— Tâche assignée 1 —
Traduisez en anglais la phrase suivante du texte fourni : « Avec l’indépendance, la volonté d’élargir l’accès au savoir à un plus grand nombre a percé. »
— Tâche assignée 2 —
Recopiez sans rien changer le passage du texte fourni qui commence par « Ce mot d’ordre » et se termine par « les couches sociales. ».
— Tâche assignée 3 —
Répondez brièvement à ces questions sur le texte fourni :
(a) Quel écrivain a nommé le « drame linguistique marocain » ?
(b) Quelle université marocaine le texte présente-t-il comme l’une des premières au monde ?
(c) Quels deux types d’écoles le texte mentionne-t-il pour la période du protectorat ?

— Texte fourni —
┌──
Depuis des décennies, le « drame linguistique marocain » comme l’a nommé l’écrivain Fouad Laroui, continue de paralyser l’évolution harmonieuse de la société vers un sentiment national apaisé et décomplexé, riche de sa diversité.
Les premières universités marocaines
Le Maroc a de tout temps été une terre d’accueil et de mélange des cultures et des langues. Ses dialectes sont multiples, sa « darija » variée, fruit de racines locales arabe, amazigh, hébraïque ou hassanie, et agrémentée de vocables étrangers, espagnols, français, africains subsahariens, etc. Toute cette multitude constitue un ciment de notre nation. Un Rifain ou un Amazigh du Souss auront des nuances dans leur parler qui font qu’ils se comprennent globalement, un Arabe « doukkali » et un « fassi » andalous se comprennent mais pas dans les finesses de leur parler régional, un Hassani du sud cherchera appui dans le parler arabe pour échanger avec d’autres régions, etc. Et pourtant, tous sont unis par ce lien indéfectible à une même terre, à un même peuple, à une même patrie.
L’université Al Qarawiyine, parmi les premières au monde, a accueilli les lettrés d’ici et d’ailleurs, des Arabes, mais aussi des Européens, Espagnols ou Français, et l’arabe était au rendez-vous de ce carrefour d’échange, tandis que les traductions dans les autres langues étaient les seuls moyens de partager les connaissances scientifiques avec les autres. Les savants de l’époque puisaient ainsi dans le patrimoine commun du savoir, pour éclairer les populations encore analphabètes en grande majorité, et développer leurs recherches.
L’accès à l’enseignement s’est élargi relativement pendant le protectorat, mais a concerné souvent une élite, urbaine ou rurale, avec un enseignement bilingue, avec la mise en place « d’écoles des notables » dans certaines villes, ou d’écoles « franco-berbères », alors que d’autres se contentaient d’un enseignement traditionnel.
Avec l’indépendance, la volonté d’élargir l’accès au savoir à un plus grand nombre a percé. La politique d’incitation et de généralisation de l’enseignement s’est peu à peu frayé un chemin, avec la volonté affirmée de combattre l’analphabétisme.
Ce mot d’ordre est devenu incontournable depuis deux ou trois décennies, avec des politiques dédiées à ces objectifs, et des interrogations fondamentales pour réussir ces challenges. Mais malgré des conférences nationales autour de l’éducation, des conseils ou instances de réflexion d’experts, les décideurs de la nation n’ont pas encore trouvé le consensus indispensable pour améliorer le rendement éducatif attendu au bénéfice de toutes les couches sociales.
└──
— Segment de données —
┌──
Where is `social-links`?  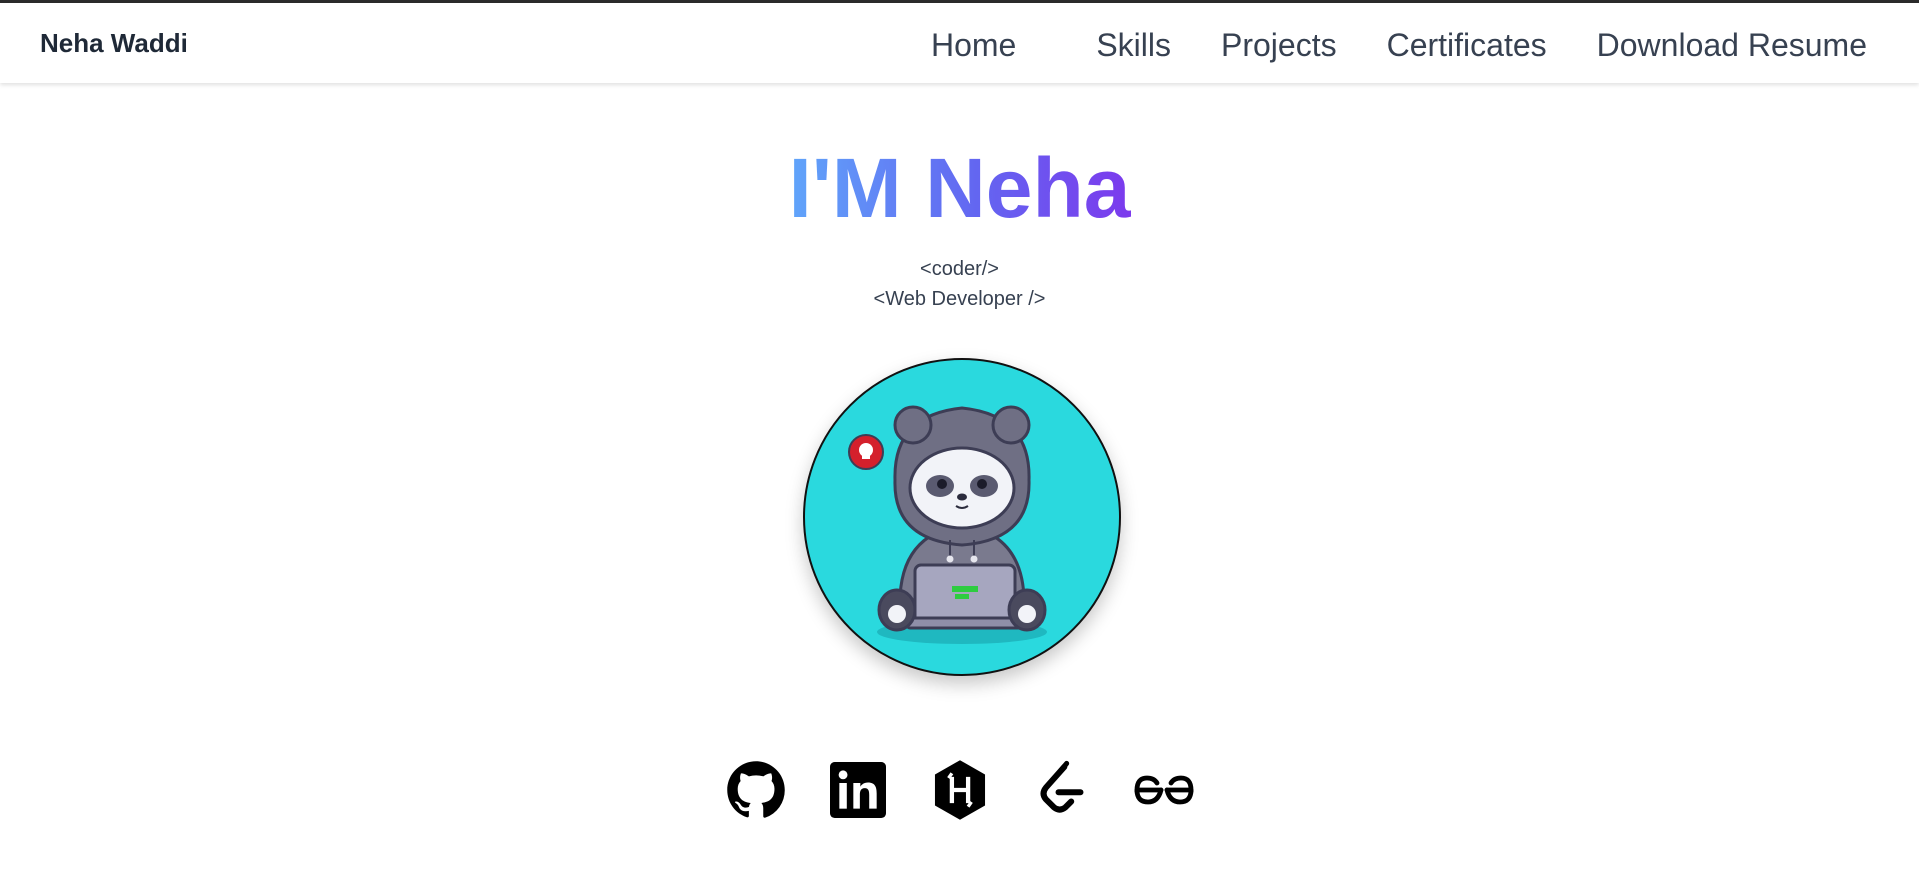
social-links is located at coordinates (960, 790).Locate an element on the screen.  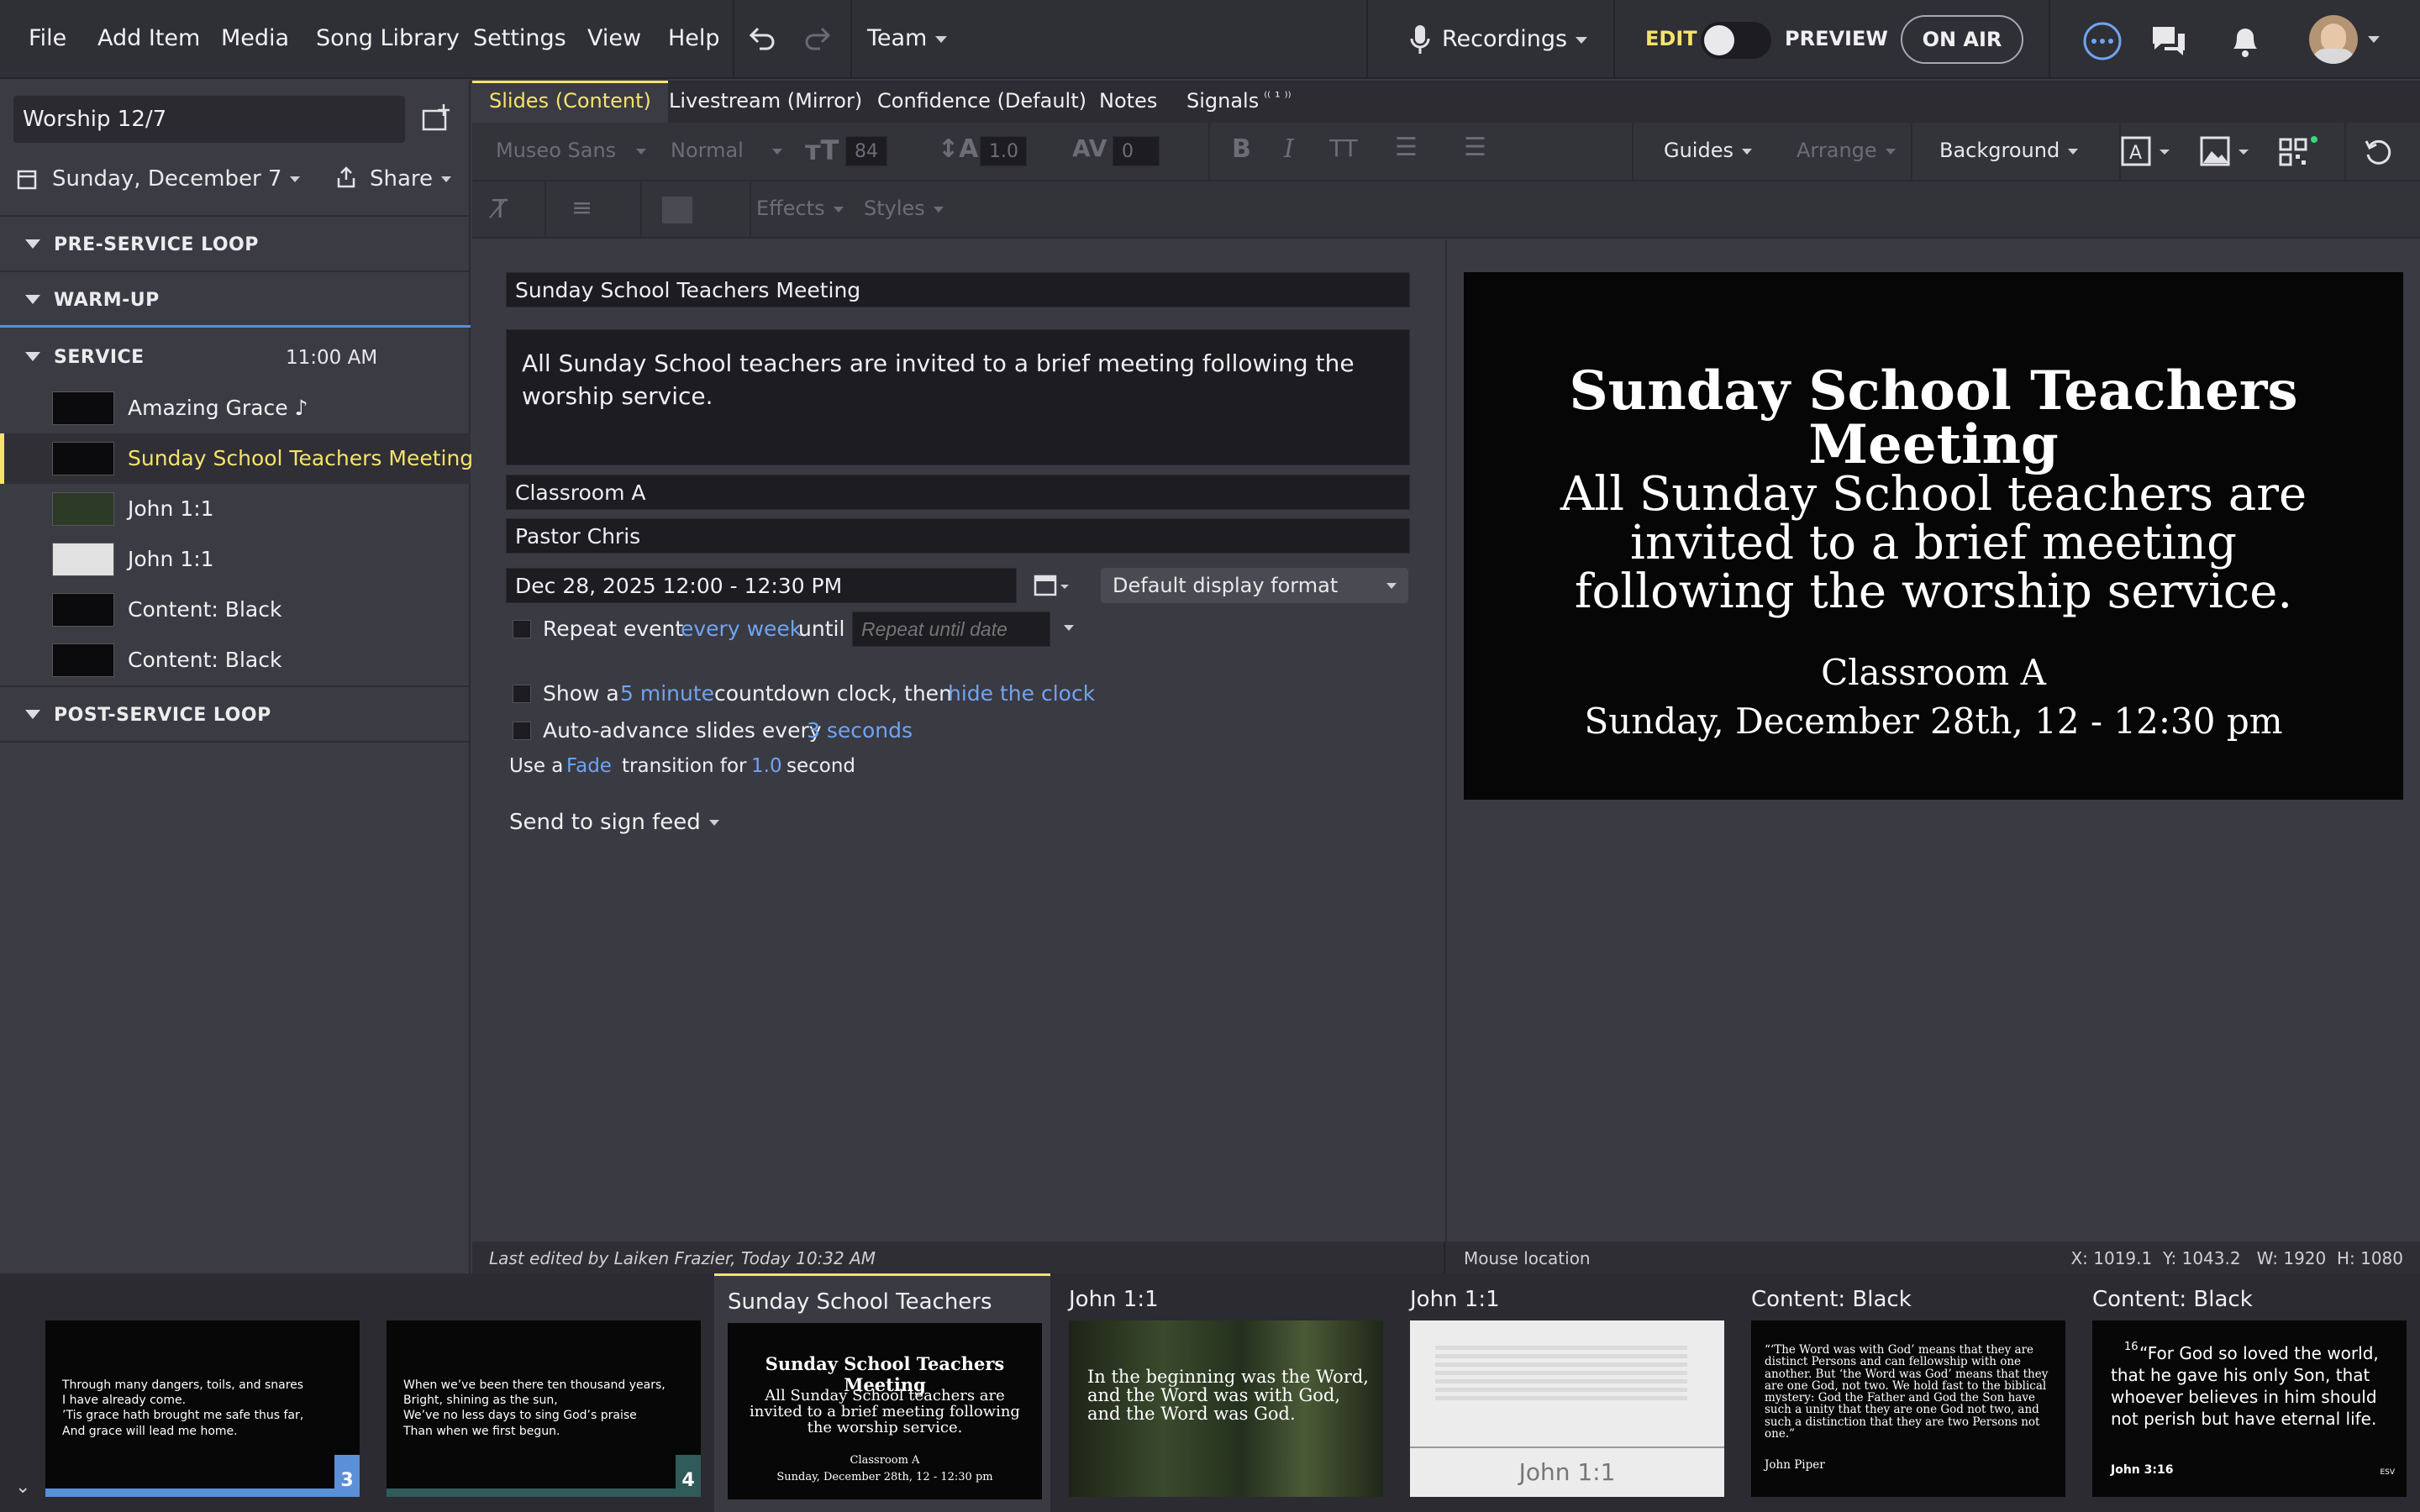
on-air-button: ON AIR is located at coordinates (1962, 40).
└──
— Zone de réponse 1 —
With independence, the will to broaden access to knowledge to a greater number of people emerged.

— Zone de réponse 2 —
Ce mot d’ordre est devenu incontournable depuis deux ou trois décennies, avec des politiques dédiées à ces objectifs, et des interrogations fondamentales pour réussir ces challenges. Mais malgré des conférences nationales autour de l’éducation, des conseils ou instances de réflexion d’experts, les décideurs de la nation n’ont pas encore trouvé le consensus indispensable pour améliorer le rendement éducatif attendu au bénéfice de toutes les couches sociales.

— Zone de réponse 3 —
(a) Fouad Laroui.
(b) L’université Al Qarawiyine.
(c) Les « écoles des notables » et les écoles « franco-berbères ».